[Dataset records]
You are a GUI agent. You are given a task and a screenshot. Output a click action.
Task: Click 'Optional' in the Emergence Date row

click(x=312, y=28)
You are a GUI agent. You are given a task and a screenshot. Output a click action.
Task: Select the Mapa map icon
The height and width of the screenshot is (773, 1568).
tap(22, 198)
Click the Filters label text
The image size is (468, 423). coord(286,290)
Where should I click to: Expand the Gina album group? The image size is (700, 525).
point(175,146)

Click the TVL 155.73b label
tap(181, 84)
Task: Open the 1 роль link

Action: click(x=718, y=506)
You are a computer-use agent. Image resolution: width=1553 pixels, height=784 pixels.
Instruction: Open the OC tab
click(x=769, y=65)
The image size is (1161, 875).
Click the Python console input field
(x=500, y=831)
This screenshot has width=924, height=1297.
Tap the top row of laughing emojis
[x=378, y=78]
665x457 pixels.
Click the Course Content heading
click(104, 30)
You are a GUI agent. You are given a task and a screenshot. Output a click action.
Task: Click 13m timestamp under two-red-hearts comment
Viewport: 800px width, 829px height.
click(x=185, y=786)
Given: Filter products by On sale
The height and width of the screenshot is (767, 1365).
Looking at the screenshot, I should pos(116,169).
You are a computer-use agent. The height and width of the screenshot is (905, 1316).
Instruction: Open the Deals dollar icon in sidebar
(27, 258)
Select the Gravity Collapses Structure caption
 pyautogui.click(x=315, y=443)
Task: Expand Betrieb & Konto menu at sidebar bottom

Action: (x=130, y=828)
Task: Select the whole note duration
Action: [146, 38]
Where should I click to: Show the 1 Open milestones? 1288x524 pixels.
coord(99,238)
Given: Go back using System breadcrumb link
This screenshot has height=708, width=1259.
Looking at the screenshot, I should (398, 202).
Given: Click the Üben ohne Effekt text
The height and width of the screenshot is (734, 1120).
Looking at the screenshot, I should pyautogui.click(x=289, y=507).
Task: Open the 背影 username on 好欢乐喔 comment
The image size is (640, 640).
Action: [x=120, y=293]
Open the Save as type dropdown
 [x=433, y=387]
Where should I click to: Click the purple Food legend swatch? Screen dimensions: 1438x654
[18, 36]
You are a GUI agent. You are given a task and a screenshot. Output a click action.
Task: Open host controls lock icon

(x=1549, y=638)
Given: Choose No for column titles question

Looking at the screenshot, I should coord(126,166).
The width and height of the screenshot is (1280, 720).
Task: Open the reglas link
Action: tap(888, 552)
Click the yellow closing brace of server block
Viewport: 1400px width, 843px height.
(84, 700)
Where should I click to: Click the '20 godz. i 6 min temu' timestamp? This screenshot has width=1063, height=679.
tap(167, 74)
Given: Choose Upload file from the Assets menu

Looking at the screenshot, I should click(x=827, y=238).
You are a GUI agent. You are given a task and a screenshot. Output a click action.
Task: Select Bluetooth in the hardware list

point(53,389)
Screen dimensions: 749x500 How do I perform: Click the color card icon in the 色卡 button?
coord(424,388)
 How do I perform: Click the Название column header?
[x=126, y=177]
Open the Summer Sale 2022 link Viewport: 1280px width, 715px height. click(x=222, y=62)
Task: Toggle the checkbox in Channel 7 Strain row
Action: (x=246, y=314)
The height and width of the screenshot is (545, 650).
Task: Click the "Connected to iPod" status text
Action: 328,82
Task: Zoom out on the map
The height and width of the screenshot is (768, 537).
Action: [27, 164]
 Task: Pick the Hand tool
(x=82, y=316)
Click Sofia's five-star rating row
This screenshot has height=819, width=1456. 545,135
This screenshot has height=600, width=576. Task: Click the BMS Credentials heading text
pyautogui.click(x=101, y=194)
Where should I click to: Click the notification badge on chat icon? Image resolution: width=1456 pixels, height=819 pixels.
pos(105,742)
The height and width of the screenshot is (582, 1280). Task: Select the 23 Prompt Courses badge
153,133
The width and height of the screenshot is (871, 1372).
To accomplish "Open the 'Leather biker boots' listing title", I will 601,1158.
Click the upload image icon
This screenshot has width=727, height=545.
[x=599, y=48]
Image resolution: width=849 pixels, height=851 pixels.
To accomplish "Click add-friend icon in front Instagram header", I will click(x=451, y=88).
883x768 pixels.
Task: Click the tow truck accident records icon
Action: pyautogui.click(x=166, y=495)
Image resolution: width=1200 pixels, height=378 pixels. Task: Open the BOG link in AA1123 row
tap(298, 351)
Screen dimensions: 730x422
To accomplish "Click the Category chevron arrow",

> _WHAT YOU HAVE TO DO_:
All lines of the records containing "comment" should be shown.

> _RESULT_:
Task: Click 13m timestamp under two-red-hearts comment
Task: Open the 背影 username on 好欢乐喔 comment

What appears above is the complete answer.